REPUBLIKA.CO.ID, JAKARTA -- Pemerintah Provinsi DKI Jakarta dinilai telah melakukan pemiskinan struktural terhadap rakyat kecil. Hal tersebut dibuktikan dengan adanya reklamasi di Teluk Jakarta yang lebih pro terhadap korporasi dibandingkan dengan wong cilik.
"Korporasi atau pemodal menggunakan modalnya untuk mempengaruhi negara untuk melakukan kekuasaannya agar kepentingan korporasi dapat diwujudkan," ujar Pengurus Yayasan LBH Indonesia (YLBHI) Wahyu Nandang Herawan saat dihubungi, Ahad (17/4).
Nandang menerangkan, korporasi dan negara telah melemahkan nelayan tradisional karena telah menutup akses untuk hidup. Disana, kata dia, terjadi pelanggaran hukum dan HAM.
Dia menerangkan terlihat jelas adanya ketimpangan struktural yang terjadi di dalam proyek Reklamasi Teluk Jakarta. Menurut dia, akibat reklamasi, nelayan tradisional tidak dapat melaut dan mencari ikan karena aksesnya ditutup. Ini mengakibatkan nelayan tidak mampu mencukupi kebutuhan hidupnya.

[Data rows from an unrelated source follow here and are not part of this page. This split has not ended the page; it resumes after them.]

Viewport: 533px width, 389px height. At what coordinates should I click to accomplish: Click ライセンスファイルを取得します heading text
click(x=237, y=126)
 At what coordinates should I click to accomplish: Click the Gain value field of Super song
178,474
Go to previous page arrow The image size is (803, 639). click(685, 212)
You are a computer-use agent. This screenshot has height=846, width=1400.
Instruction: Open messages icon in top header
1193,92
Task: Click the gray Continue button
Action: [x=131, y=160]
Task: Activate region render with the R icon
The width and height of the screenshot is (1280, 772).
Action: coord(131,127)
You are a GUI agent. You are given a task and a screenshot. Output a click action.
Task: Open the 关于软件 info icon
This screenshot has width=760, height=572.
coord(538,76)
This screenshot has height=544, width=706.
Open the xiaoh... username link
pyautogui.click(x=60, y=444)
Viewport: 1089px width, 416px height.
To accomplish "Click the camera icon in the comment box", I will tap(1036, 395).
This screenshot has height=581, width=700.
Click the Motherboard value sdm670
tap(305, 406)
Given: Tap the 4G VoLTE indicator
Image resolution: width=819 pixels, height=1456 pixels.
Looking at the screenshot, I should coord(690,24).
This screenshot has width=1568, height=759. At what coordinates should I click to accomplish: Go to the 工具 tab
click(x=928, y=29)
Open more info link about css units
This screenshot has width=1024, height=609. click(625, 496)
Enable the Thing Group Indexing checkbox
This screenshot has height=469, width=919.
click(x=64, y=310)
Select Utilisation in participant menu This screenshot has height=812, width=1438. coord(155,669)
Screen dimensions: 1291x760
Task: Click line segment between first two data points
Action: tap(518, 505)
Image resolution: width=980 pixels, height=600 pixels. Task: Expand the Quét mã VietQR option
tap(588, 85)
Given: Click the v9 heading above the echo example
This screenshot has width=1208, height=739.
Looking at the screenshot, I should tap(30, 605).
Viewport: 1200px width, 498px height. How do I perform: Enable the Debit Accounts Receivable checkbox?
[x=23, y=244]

Ketimpangan struktur ini terjadi antara negara, korporasi dan rakyat. Pemprov DKI telah menggunakan kekuasaannya untuk menindas nelayan tradisional dan masyarakat pesisir. Caranya dengan mengeluarkan kebijakan untuk menundukkan rakyat demi kepentingan para pengembang.
YLBHI mencatat pelanggaran HAM yang terjadi di Teluk Jakarta diantaranya adalah Hak atas hidup, hak hidup tentram aman damai bahagia sejahtera dan lahir batin, hak atas lingkungan hidup yang baik dan sehat, hak atas pekerjaaan yang layak, hak atas bertempat tinggal serta berkehidupan yang layak, dan hak atas informasi.
"Berdasarkan Konstitusi dan UU No.39/1999 ttg HAM, jelas bahwa kewajiban yang paling utama Pemerintah (Pemprov DKI Jakarta-Pemerintah pusat) adalah memberikan perlindungan, pemajuan, penegakkan dan pemenuhan hak asasi manusia," kata dia.
Karena itu, Nandang menjelaskan, posisinya jelas bahwa reklamasi yang diteruskan Pemprov DKI Jakarta telah melanggar HAM. Dia menilai dengan melakukan penghentian sementara reklamasi oleh Kementerian Kelautan dan Perikanan (KKP) menandakan pemerintah hanya setengah hati dalam menegakkan hak para nelayan tradisional.
Padahal dengan jelas reklamasi telah menimbulkan banyak persoalan."Pengelolaan wilayah pesisir harus berpedoman pada dua prinsip open acces yaitu masyarakat berhak untuk mengakses secara terbuka wilayah pesisir dan pulau-pulau kecil dan prinsip common property dimana nelayan memiliki hak hukum untuk memanfaatkan, melindungi, mengelola dan melarang orang luar memanfaatkannya," kata dia.
Nandang mengatakan karena itu sudah selayaknya para nelayan melakukan penyegelan pulau. Karena pengelolaan pesisir dimanfaatkan untuk kepentingan kelompok tertentu yang aksesnya tertutup sehingga terlihat adanya monopoli.